--- DATA TO EXAMINE Enclosed Below ---
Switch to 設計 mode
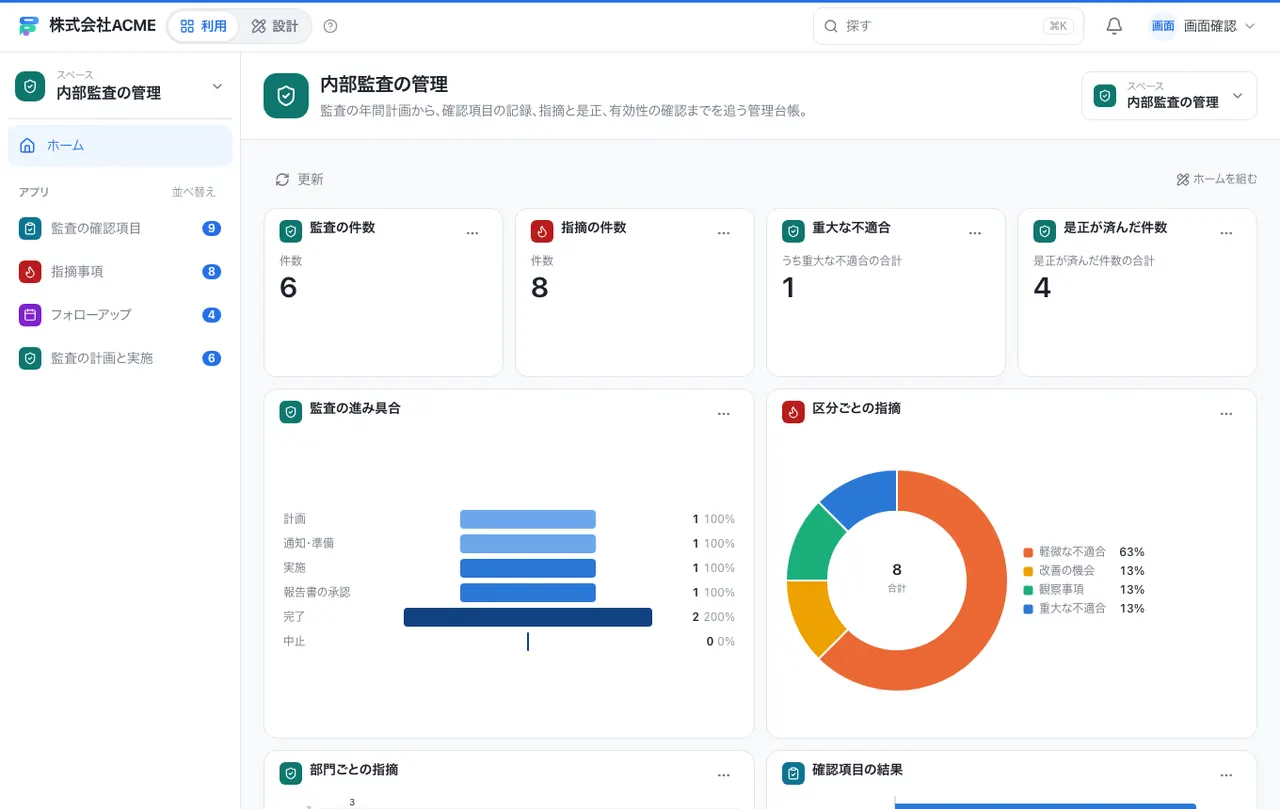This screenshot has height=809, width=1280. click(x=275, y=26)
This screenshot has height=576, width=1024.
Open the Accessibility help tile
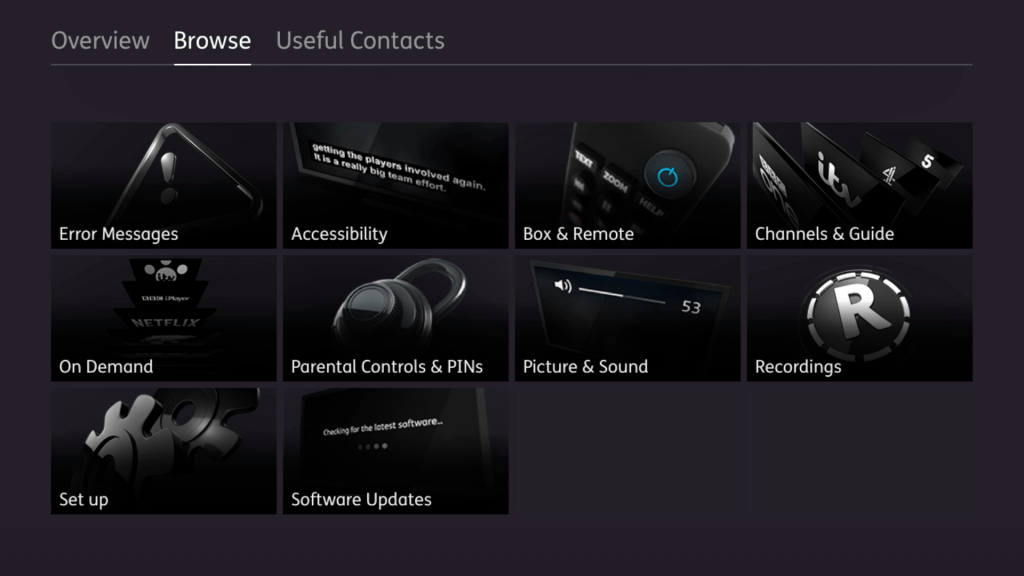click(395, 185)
--- End of Enclosed DATA TO EXAMINE ---
→ DESCRIPTION OF THE TASK
Take the lines from the one that contains "This screenshot has height=576, width=1024." through the last line of the material above and reproduce them exactly, leaving out any pictures.

→ EXERCISE RESULT
This screenshot has height=576, width=1024.
Open the Accessibility help tile
click(395, 185)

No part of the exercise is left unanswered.